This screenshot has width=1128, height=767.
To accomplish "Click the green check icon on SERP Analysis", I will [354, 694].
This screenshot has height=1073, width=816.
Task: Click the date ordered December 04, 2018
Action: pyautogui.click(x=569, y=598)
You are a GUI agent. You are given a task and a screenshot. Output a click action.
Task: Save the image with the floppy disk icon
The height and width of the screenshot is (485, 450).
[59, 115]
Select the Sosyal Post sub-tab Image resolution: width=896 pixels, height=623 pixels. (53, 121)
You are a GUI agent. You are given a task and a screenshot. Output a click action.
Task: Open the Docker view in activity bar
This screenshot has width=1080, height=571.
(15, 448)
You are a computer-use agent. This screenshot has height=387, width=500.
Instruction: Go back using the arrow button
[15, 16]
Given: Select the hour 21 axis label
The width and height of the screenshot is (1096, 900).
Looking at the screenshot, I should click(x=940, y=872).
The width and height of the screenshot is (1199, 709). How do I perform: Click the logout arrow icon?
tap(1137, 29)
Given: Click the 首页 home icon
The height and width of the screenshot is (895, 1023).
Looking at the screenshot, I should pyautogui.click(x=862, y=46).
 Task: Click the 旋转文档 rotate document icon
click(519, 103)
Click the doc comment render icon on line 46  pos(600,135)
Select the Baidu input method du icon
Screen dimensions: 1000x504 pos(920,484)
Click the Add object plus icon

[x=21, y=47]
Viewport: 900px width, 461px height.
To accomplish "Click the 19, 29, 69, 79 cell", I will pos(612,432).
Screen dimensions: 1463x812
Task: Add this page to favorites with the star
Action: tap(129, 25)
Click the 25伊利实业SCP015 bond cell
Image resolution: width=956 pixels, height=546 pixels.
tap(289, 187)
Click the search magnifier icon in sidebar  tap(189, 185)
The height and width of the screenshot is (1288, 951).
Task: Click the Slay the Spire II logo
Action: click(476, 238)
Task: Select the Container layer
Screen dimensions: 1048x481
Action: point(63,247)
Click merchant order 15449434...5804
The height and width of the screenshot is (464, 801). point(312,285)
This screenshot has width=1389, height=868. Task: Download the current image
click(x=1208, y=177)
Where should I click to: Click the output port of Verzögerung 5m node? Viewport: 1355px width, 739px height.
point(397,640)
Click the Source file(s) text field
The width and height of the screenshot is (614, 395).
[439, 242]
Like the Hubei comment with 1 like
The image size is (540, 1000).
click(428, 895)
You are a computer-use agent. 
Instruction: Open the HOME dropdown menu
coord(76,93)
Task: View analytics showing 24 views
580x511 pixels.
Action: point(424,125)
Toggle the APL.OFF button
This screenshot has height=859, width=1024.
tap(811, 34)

* **Problem**
Write all of the records out again exactly.

* **Result of the task**
This screenshot has width=1128, height=767.
To accomplish "Click the green check icon on SERP Analysis", I will [354, 694].
This screenshot has height=1073, width=816.
Task: Click the date ordered December 04, 2018
Action: pyautogui.click(x=569, y=598)
You are a GUI agent. You are given a task and a screenshot. Output a click action.
Task: Save the image with the floppy disk icon
The height and width of the screenshot is (485, 450).
[59, 115]
Select the Sosyal Post sub-tab Image resolution: width=896 pixels, height=623 pixels. (53, 121)
You are a GUI agent. You are given a task and a screenshot. Output a click action.
Task: Open the Docker view in activity bar
This screenshot has width=1080, height=571.
(15, 448)
You are a computer-use agent. This screenshot has height=387, width=500.
Instruction: Go back using the arrow button
[15, 16]
Given: Select the hour 21 axis label
The width and height of the screenshot is (1096, 900).
Looking at the screenshot, I should click(x=940, y=872).
The width and height of the screenshot is (1199, 709). How do I perform: Click the logout arrow icon?
tap(1137, 29)
Given: Click the 首页 home icon
The height and width of the screenshot is (895, 1023).
Looking at the screenshot, I should pyautogui.click(x=862, y=46).
 Task: Click the 旋转文档 rotate document icon
click(519, 103)
Click the doc comment render icon on line 46  pos(600,135)
Select the Baidu input method du icon
Screen dimensions: 1000x504 pos(920,484)
Click the Add object plus icon

[x=21, y=47]
Viewport: 900px width, 461px height.
To accomplish "Click the 19, 29, 69, 79 cell", I will pos(612,432).
Screen dimensions: 1463x812
Task: Add this page to favorites with the star
Action: tap(129, 25)
Click the 25伊利实业SCP015 bond cell
Image resolution: width=956 pixels, height=546 pixels.
tap(289, 187)
Click the search magnifier icon in sidebar  tap(189, 185)
The height and width of the screenshot is (1288, 951).
Task: Click the Slay the Spire II logo
Action: click(476, 238)
Task: Select the Container layer
Screen dimensions: 1048x481
Action: point(63,247)
Click merchant order 15449434...5804
The height and width of the screenshot is (464, 801). point(312,285)
This screenshot has width=1389, height=868. Task: Download the current image
click(x=1208, y=177)
Where should I click to: Click the output port of Verzögerung 5m node? Viewport: 1355px width, 739px height.
point(397,640)
Click the Source file(s) text field
The width and height of the screenshot is (614, 395).
[439, 242]
Like the Hubei comment with 1 like
The image size is (540, 1000).
click(428, 895)
You are a computer-use agent. 
Instruction: Open the HOME dropdown menu
coord(76,93)
Task: View analytics showing 24 views
580x511 pixels.
Action: point(424,125)
Toggle the APL.OFF button
This screenshot has height=859, width=1024.
tap(811, 34)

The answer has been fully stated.